A commercial insurer is in federal court trying to escape any duty to defend or pay on a worker's trailer injury claim against its insured.
Pennsylvania Manufacturers' Association Insurance Company filed a declaratory judgment complaint on May 27, 2026, in the US District Court for the Northern District of Illinois. It is suing its own insured, 4 Way Logistics, LLC, along with the injured worker, Maksim Pliskou. PMAIC wants the court to declare that its commercial general liability policy does not cover Pliskou's underlying suit, pending in Cook County state court.
According to the complaint, Pliskou says he was hurt on November 23, 2024, while inspecting, repairing, or removing damaged loader bars inside a trailer 4 Way Logistics had rented from TForce Freight, Inc. The filing says one of the damaged loader bars fell on his head, "causing serious and permanent injuries." Pliskou is seeking damages in excess of $75,000 against 4 Way Logistics on a negligence theory.
PMAIC is running four arguments at once.
The first is the policy's auto exclusion. The CGL policy, in force from June 7, 2024, to June 7, 2025, excludes bodily injury "arising out of the ownership, maintenance, use or entrustment to others of any aircraft, 'auto' or watercraft" that is "rented or loaned to any insured." The policy defines "auto" to include "a land motor vehicle, trailer or semitrailer designed for travel on public roads, including any attached machinery or equipment." PMAIC says a rented tractor-trailer fits that definition, and that the injury arose out of its maintenance and use.
The second is late notice. The injuries occurred on or about November 23, 2024, but PMAIC says it did not learn of them from any source until on or about January 9, 2026 - more than 13 months later. The policy requires notice "as soon as practicable." PMAIC calls the delay a material breach.
The third and fourth are about employment.
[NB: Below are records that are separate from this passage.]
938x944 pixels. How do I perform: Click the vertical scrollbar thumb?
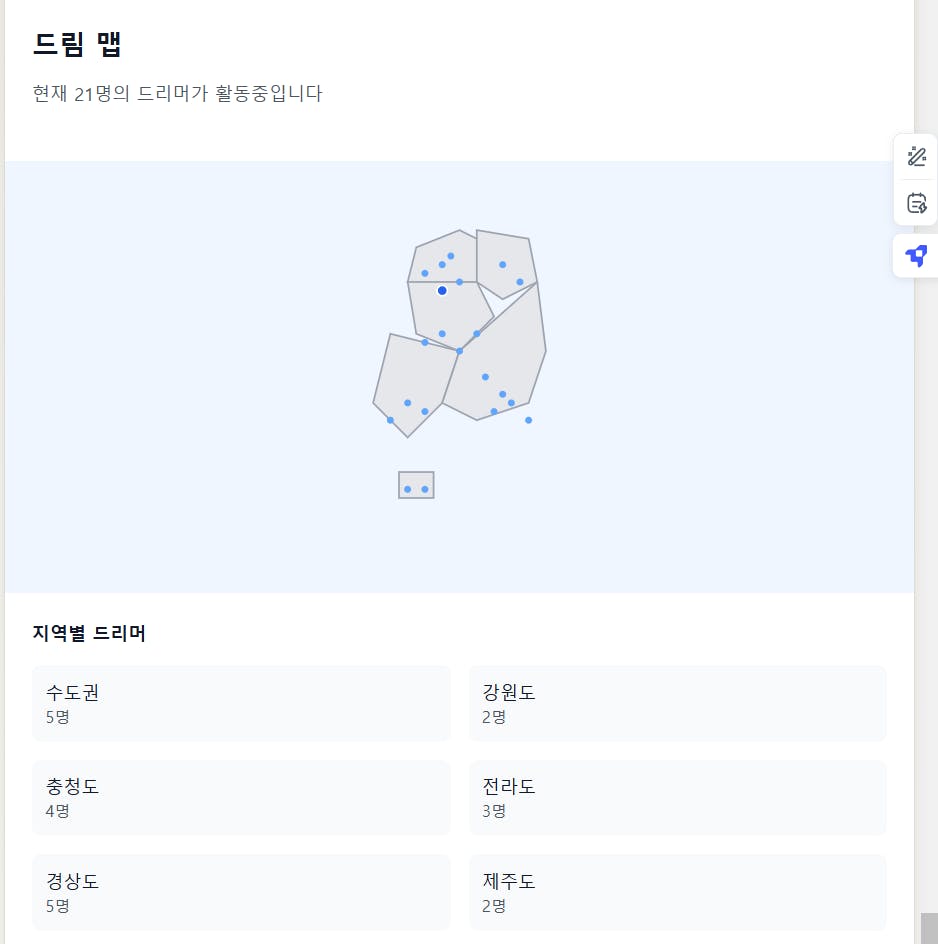929,928
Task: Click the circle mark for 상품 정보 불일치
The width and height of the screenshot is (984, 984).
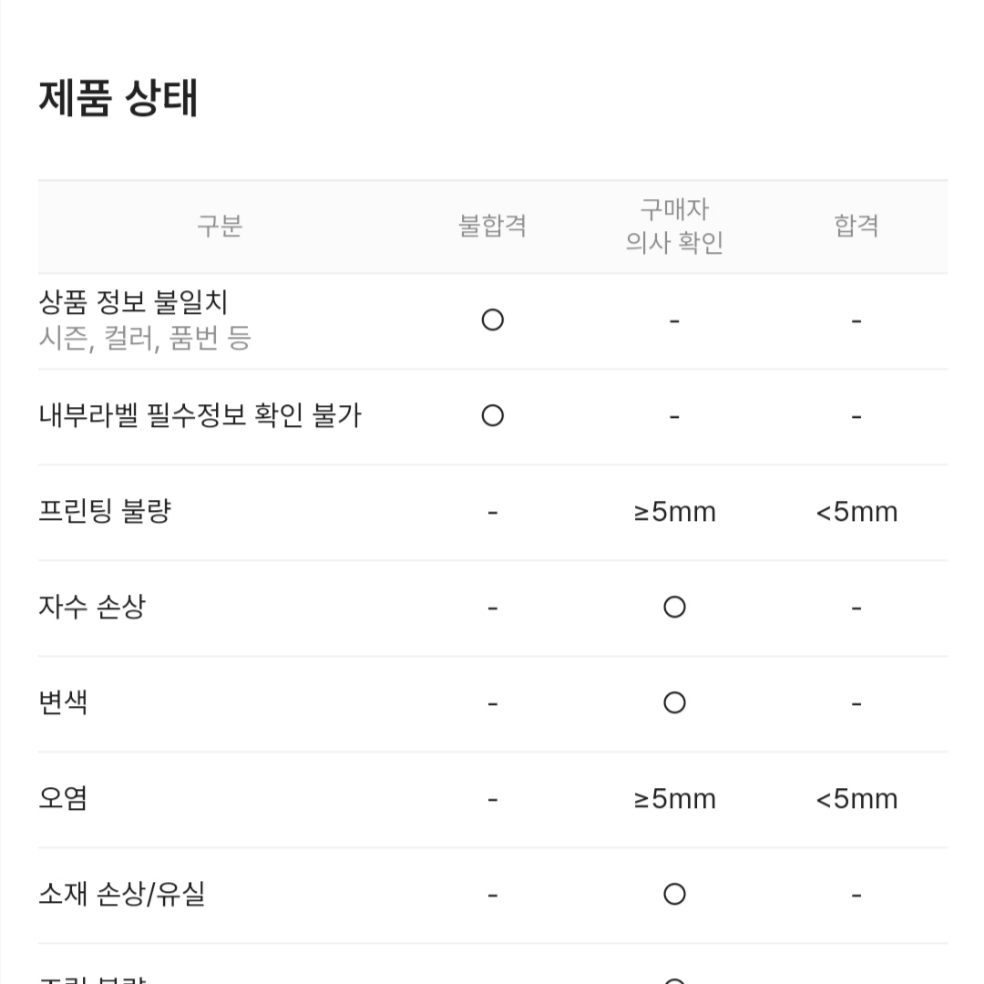Action: click(x=493, y=320)
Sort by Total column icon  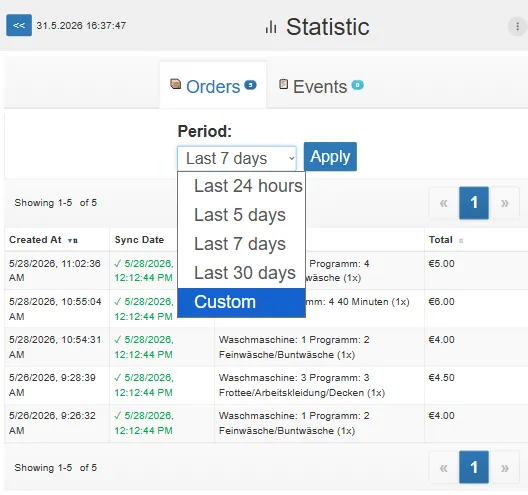461,241
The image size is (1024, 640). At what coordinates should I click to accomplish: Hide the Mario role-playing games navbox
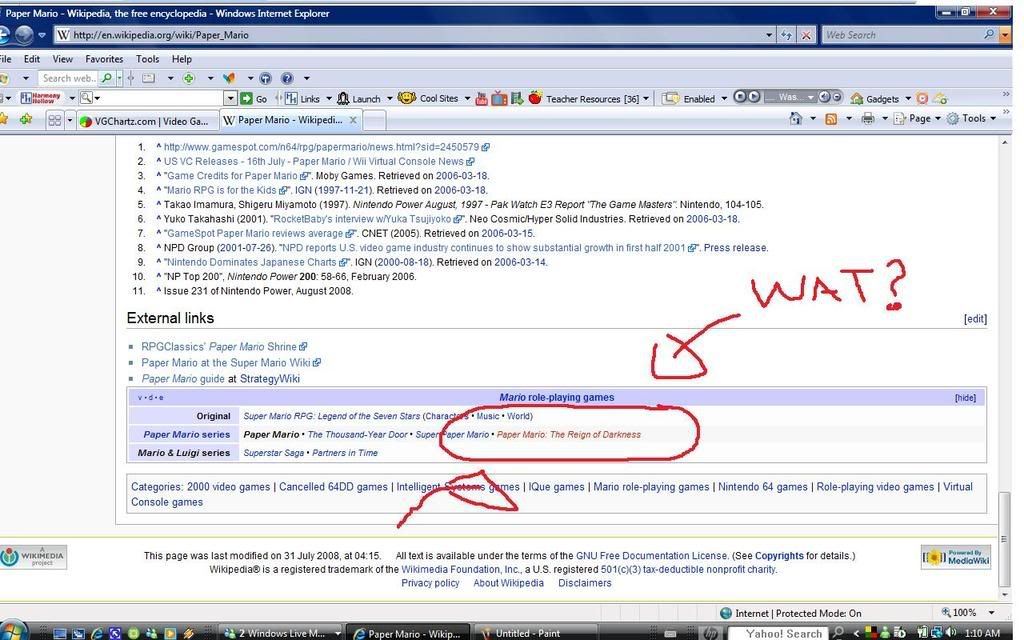(x=965, y=398)

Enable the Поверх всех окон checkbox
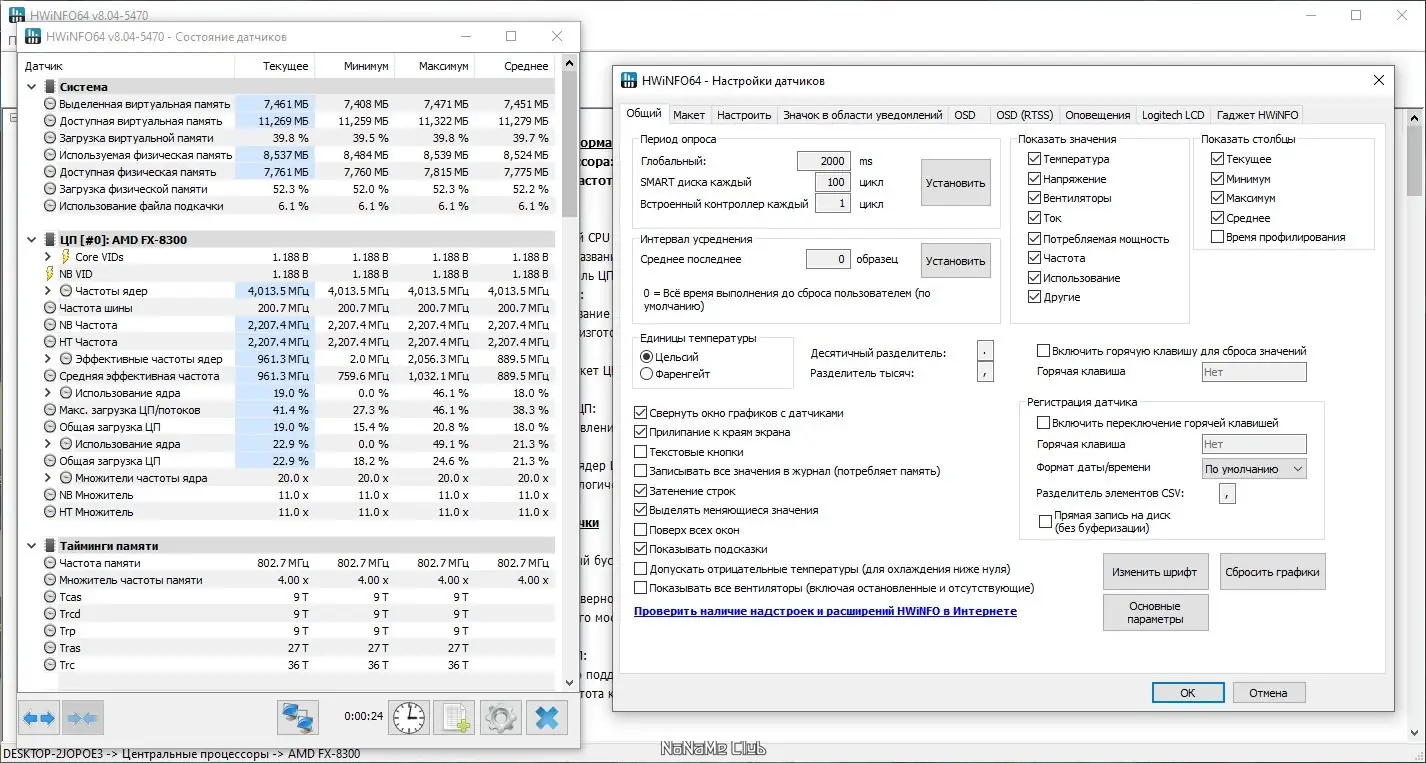641,530
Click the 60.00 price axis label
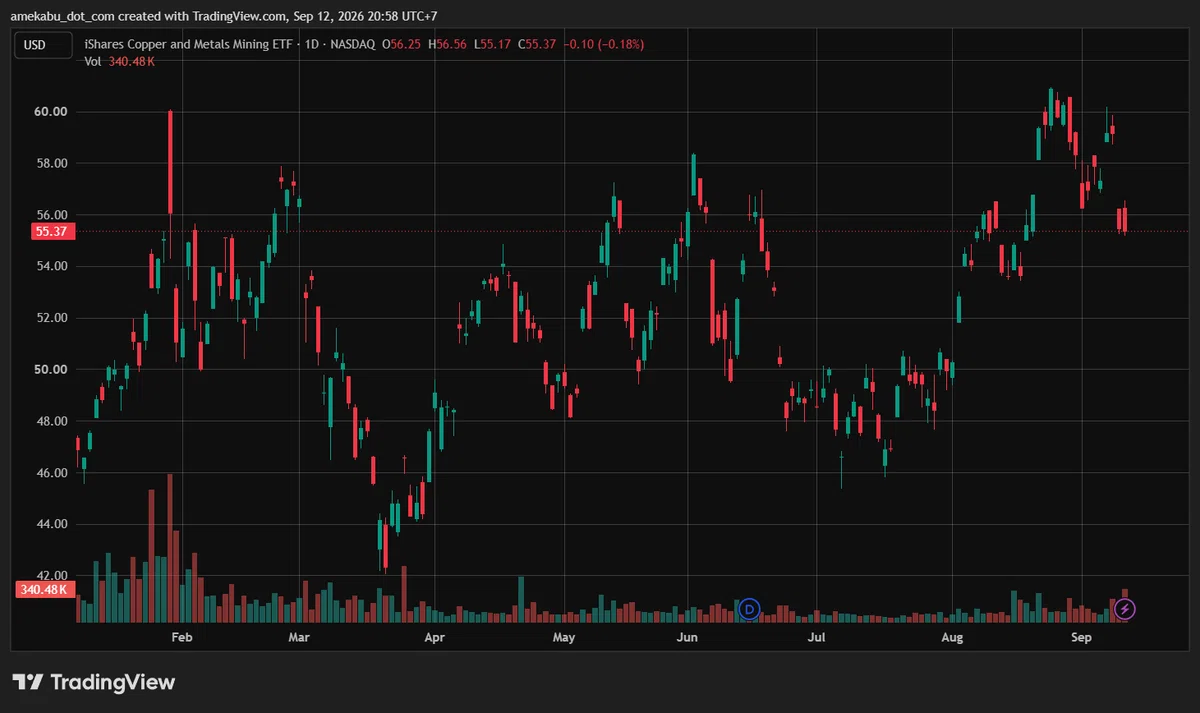Screen dimensions: 1200x713 [51, 111]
PMAIC argues that, on Pliskou's own pleading - that 4 Way Logistics directed him to drive the tractor-trailer and told him to inspect, repair, or remove the damaged loader bars - he "qualifies as an employee acting in the course and scope of his employment with 4 Way Logistics." That, PMAIC says, triggers the policy's workers' compensation exclusion and its employer's liability exclusion. The complaint also flags that the underlying lawsuit alleges 4 Way Logistics "chose not to and did not have or obtain valid worker's compensation insurance for Pliskou," while at the same time alleging Pliskou was not an employee.
The procedural backstory is messy. Pliskou filed the underlying suit on November 18, 2025. Co-defendant Thai Summit Kentucky Corporation removed it to federal court on December 22, 2025. The state court dismissed it for want of prosecution on January 14, 2026, when Pliskou did not appear. The federal court remanded the case on March 23, 2026. A motion to reinstate sat on the state court calendar on May 20, 2026, just days before PMAIC opened this coverage front.
For claims professionals in the trucking and logistics space, the takeaway is the stack. A single workplace injury here triggers an auto exclusion question, two employment-related exclusions, and a notice condition - all in one file. And as so often in CGL trucking disputes, the worker-classification question is doing the heaviest lifting.
These are allegations in a declaratory judgment complaint. They have not been tested in court. 4 Way Logistics and Pliskou have not yet filed a response, and no court has ruled on PMAIC's coverage position.